All lines below containing the string "click" are to be copied.

_Source records:_
·····

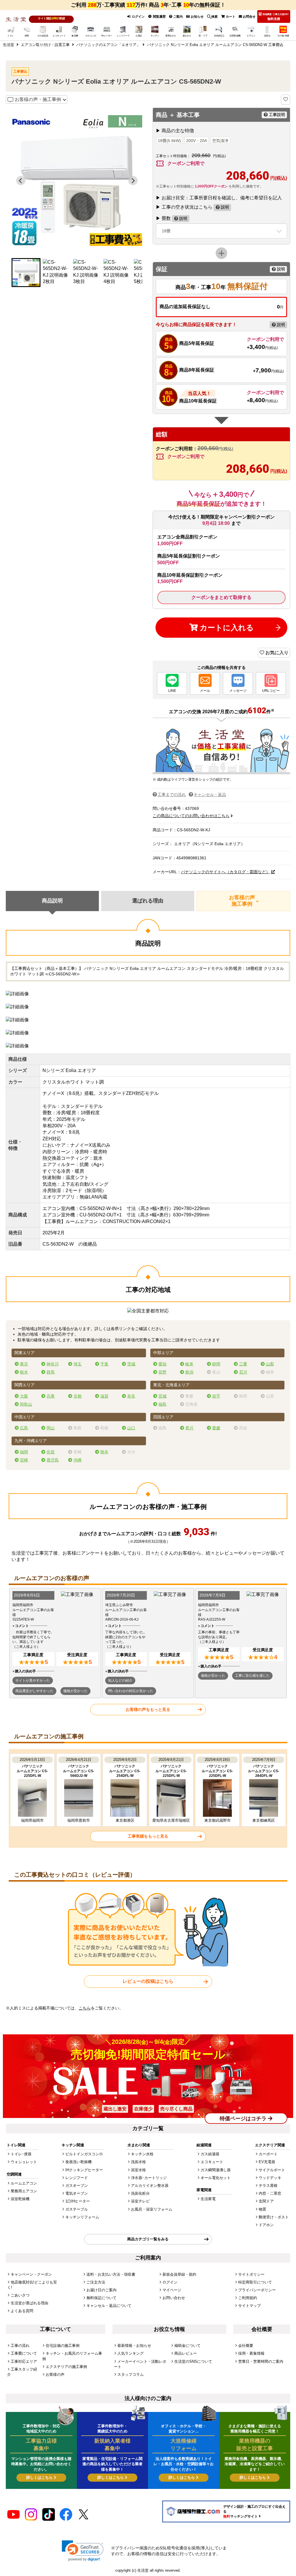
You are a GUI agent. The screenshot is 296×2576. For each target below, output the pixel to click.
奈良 (131, 1396)
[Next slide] (133, 180)
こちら (85, 2008)
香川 (189, 1428)
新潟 (189, 1372)
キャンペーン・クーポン (31, 2274)
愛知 (162, 1364)
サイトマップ (249, 2305)
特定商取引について (255, 2282)
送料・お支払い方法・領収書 (110, 2274)
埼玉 (77, 1364)
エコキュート (212, 2162)
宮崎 (24, 1460)
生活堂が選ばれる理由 (29, 2303)
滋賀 (104, 1396)
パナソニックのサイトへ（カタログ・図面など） (225, 871)
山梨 (270, 1364)
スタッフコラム (130, 2374)
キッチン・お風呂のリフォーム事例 (72, 2356)
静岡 (216, 1364)
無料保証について (101, 2298)
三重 (243, 1364)
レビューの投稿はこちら (148, 1981)
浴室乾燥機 (20, 2199)
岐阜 (189, 1364)
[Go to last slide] (20, 180)
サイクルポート (272, 2170)
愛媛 (216, 1428)
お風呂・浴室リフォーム (151, 2209)
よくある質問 (22, 2311)
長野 (162, 1372)
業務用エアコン (24, 2191)
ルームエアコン (24, 2183)
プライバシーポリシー (257, 2290)
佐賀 (51, 1452)
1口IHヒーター (77, 2201)
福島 (162, 1404)
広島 (24, 1428)
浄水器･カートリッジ (149, 2178)
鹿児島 (53, 1460)
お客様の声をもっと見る (148, 1709)
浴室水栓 (138, 2170)
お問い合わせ (173, 2298)
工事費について (24, 2353)
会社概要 (245, 2345)
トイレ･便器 (21, 2154)
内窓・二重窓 (270, 2193)
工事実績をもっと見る (148, 1836)
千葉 (104, 1364)
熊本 (104, 1452)
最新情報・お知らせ (134, 2345)
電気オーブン (76, 2193)
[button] (26, 272)
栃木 (24, 1372)
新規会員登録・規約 (179, 2274)
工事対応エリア (24, 2361)
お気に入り (276, 652)
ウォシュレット (24, 2162)
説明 (224, 207)
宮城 (162, 1396)
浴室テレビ (140, 2201)
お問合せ (249, 16)
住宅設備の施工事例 (62, 2345)
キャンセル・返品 (210, 794)
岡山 (51, 1428)
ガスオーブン (76, 2185)
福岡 (24, 1452)
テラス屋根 (268, 2185)
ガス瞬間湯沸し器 (216, 2170)
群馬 (51, 1372)
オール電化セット (216, 2178)
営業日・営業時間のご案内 (260, 2361)
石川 (243, 1372)
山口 (131, 1428)
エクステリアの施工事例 (66, 2366)
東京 (24, 1364)
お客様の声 (55, 2374)
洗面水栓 (138, 2162)
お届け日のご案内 (101, 2290)
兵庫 (51, 1396)
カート (230, 16)
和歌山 (26, 1404)
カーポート (268, 2154)
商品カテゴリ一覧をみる (148, 2239)
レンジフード (76, 2178)
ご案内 (177, 16)
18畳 (166, 231)
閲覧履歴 (159, 16)
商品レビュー (185, 2353)
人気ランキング (130, 2353)
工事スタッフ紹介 (22, 2372)
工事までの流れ (172, 794)
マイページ (171, 2290)
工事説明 (276, 114)
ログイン (138, 16)
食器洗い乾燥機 (78, 2162)
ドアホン (266, 2225)
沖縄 (77, 1460)
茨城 (131, 1364)
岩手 (216, 1396)
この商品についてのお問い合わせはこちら (191, 815)
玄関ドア (266, 2201)
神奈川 (53, 1364)
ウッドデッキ (270, 2178)
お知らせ (197, 16)
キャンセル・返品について (109, 2305)
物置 (262, 2209)
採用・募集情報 (251, 2353)
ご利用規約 (247, 2298)
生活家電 (208, 2199)
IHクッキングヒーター (84, 2170)
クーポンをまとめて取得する (221, 597)
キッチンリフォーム (82, 2217)
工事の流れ (20, 2345)
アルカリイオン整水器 (150, 2185)
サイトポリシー (251, 2274)
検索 (214, 16)
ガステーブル (76, 2209)
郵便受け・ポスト (274, 2217)
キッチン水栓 (142, 2154)
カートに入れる (226, 627)
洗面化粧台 (140, 2193)
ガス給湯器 (210, 2154)
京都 (77, 1396)
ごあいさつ (20, 2295)
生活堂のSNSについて (193, 2361)
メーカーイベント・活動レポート (140, 2364)
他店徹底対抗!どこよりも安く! (32, 2285)
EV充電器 (267, 2162)
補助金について (187, 2345)
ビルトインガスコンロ (84, 2154)
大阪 (24, 1396)
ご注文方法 (95, 2282)
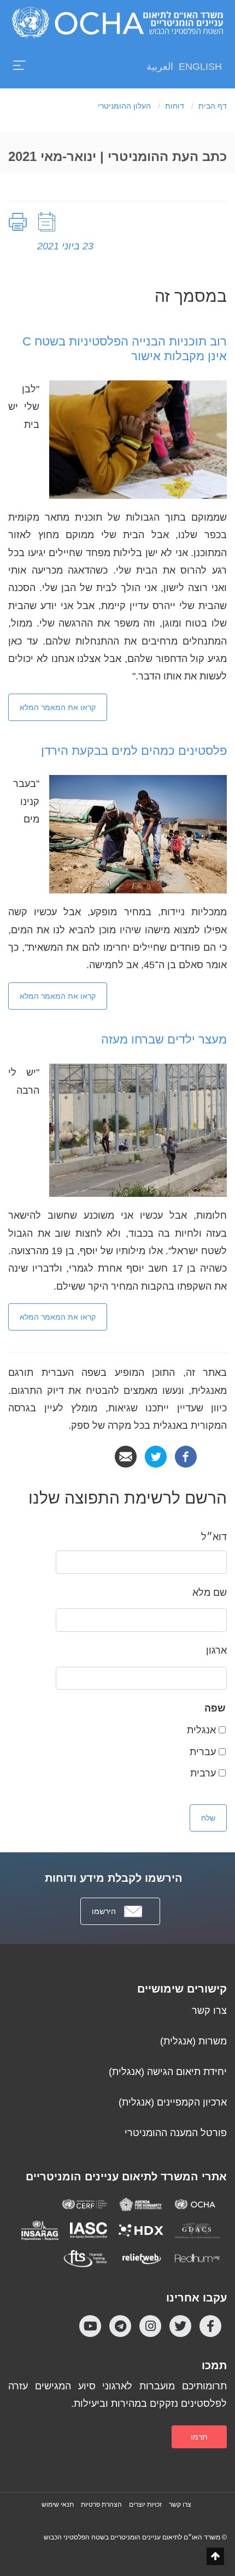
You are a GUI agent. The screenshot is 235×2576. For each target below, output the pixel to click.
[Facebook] (186, 1455)
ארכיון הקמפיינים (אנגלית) (173, 2102)
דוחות (174, 106)
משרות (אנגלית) (193, 2041)
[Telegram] (120, 2326)
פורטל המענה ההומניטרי (176, 2132)
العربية (159, 66)
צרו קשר (209, 2010)
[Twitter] (156, 1455)
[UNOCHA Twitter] (180, 2326)
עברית (203, 1751)
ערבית (203, 1773)
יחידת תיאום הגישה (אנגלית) (168, 2071)
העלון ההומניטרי (124, 106)
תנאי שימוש (58, 2504)
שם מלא (209, 1592)
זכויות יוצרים (145, 2504)
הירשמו (104, 1911)
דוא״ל (214, 1536)
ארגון (216, 1650)
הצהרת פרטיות (101, 2504)
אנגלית (201, 1730)
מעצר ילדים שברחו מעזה (164, 1039)
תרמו (199, 2436)
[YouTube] (90, 2326)
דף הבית (212, 106)
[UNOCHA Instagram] (150, 2326)
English (200, 66)
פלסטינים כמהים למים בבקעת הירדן (134, 751)
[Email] (126, 1455)
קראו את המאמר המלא (58, 707)
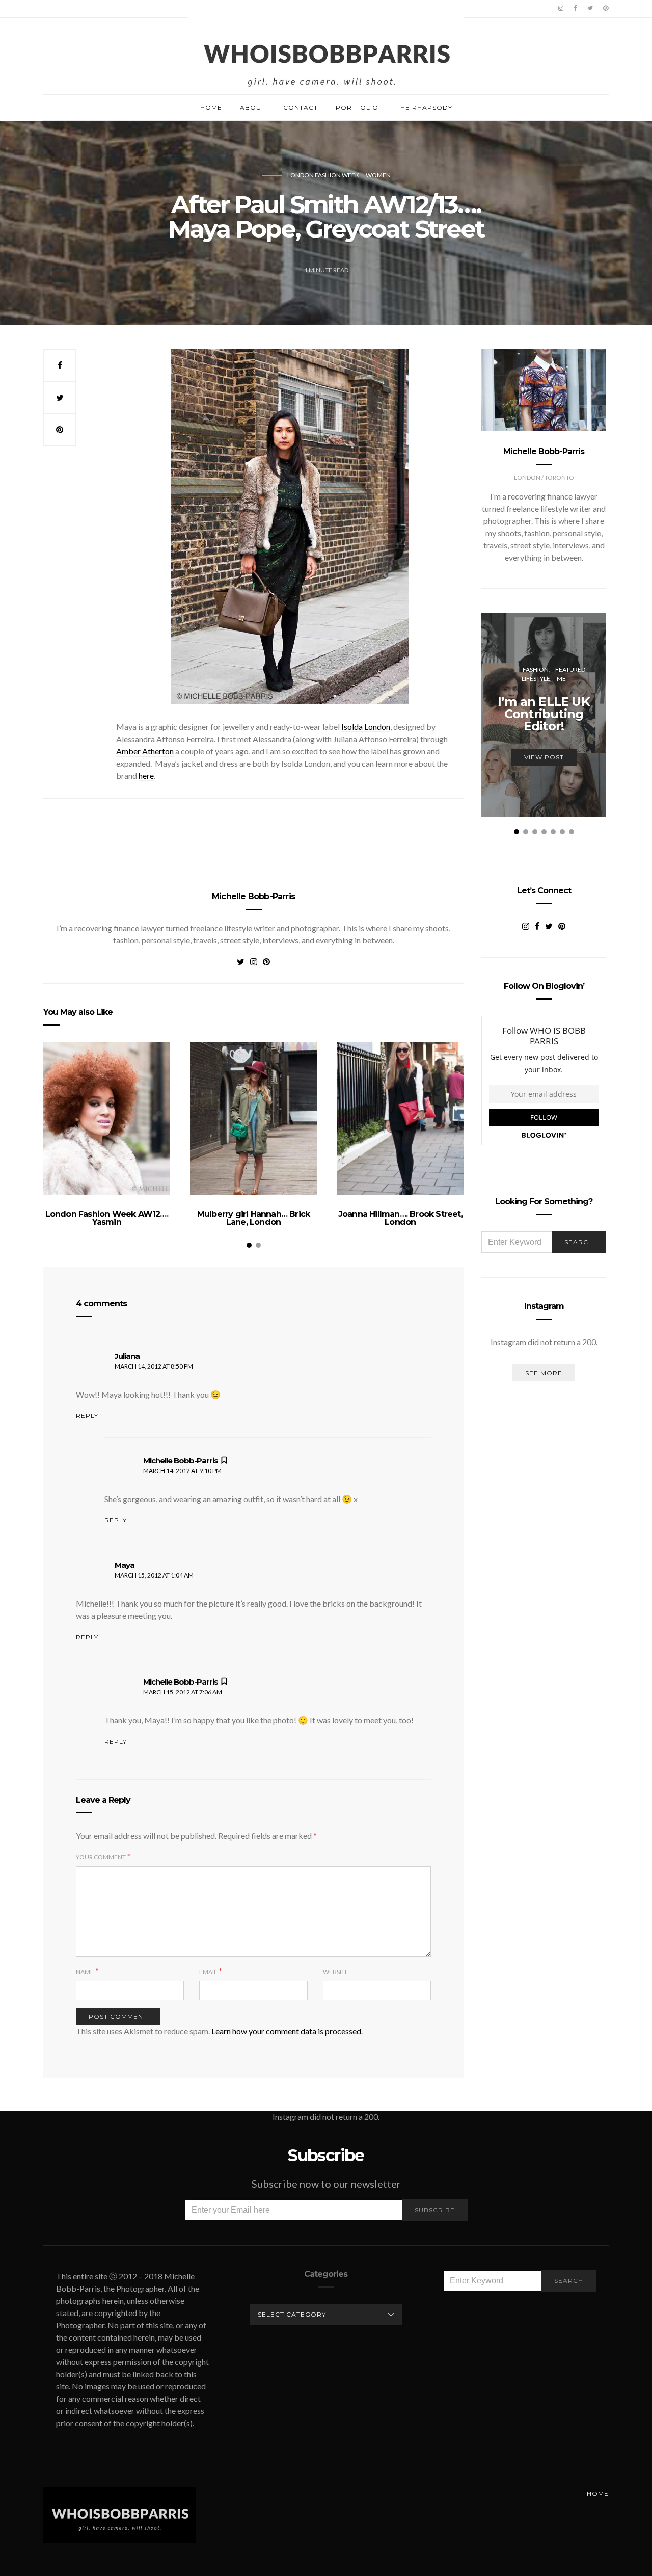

·····

_Output below:_
You are a GUI agent. The screenshot is 296×2576. For each target below, output the pixel to click.
You are a GUI agent. The screenshot is 235×2576. For each target below, output the pixel to click.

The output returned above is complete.